- [What is expected]:
Please list all lines of the material below in which the string "will" occurs.

- [Dataset extract]:
______

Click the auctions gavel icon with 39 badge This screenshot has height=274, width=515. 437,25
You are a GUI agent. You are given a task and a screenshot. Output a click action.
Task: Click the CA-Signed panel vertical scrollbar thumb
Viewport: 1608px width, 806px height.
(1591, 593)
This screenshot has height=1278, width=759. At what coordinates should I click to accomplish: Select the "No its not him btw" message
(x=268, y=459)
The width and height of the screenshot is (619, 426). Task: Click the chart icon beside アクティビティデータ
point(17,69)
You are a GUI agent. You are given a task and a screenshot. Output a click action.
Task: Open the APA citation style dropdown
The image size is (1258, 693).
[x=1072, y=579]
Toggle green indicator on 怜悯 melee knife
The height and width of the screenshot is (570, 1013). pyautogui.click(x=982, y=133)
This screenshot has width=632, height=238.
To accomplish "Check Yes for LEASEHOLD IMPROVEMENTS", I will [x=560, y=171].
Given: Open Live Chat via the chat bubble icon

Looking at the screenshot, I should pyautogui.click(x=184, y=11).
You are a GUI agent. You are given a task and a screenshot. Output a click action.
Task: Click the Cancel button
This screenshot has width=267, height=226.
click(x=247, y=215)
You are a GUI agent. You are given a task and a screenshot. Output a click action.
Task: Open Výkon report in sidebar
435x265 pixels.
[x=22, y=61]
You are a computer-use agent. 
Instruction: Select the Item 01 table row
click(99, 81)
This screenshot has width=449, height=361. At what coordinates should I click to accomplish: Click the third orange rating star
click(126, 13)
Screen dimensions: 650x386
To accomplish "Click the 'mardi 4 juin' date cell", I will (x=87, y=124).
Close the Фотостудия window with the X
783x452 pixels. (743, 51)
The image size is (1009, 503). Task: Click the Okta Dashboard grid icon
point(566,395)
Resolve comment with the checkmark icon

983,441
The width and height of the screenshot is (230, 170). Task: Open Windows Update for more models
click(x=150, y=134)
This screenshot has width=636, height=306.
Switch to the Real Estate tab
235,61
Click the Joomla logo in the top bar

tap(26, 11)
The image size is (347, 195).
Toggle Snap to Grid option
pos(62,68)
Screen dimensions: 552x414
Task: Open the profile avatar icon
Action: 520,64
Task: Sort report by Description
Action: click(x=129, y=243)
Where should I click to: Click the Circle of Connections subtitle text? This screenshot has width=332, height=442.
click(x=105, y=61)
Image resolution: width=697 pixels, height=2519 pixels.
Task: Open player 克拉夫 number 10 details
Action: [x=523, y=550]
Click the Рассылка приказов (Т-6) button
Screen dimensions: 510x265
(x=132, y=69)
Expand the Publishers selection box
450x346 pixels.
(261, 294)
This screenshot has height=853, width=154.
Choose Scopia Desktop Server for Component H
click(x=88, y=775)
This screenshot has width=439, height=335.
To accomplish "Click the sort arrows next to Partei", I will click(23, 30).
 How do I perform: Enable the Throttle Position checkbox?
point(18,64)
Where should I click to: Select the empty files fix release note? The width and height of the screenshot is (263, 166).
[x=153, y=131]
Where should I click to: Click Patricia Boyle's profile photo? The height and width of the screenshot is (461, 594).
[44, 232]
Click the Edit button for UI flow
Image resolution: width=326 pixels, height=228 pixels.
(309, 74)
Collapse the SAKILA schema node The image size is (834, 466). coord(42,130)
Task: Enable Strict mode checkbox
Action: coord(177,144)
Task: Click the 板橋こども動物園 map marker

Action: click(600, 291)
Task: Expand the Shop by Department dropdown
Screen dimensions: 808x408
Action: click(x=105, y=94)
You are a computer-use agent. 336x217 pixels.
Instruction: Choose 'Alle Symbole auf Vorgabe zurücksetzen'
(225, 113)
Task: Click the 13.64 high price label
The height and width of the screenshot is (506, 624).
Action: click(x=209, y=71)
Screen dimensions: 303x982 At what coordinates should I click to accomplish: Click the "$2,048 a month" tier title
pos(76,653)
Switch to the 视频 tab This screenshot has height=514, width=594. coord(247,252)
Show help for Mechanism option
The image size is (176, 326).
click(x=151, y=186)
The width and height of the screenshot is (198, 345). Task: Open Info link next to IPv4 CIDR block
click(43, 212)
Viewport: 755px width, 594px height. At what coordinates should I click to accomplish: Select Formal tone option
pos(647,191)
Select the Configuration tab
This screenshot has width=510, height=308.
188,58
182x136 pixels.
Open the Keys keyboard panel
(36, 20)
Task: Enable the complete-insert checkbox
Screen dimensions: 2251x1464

______

- [Answer section]:
To accomplish "Check Yes for LEASEHOLD IMPROVEMENTS", I will [x=560, y=171].
To accomplish "Click the 'mardi 4 juin' date cell", I will (x=87, y=124).
To accomplish "Click the sort arrows next to Partei", I will click(23, 30).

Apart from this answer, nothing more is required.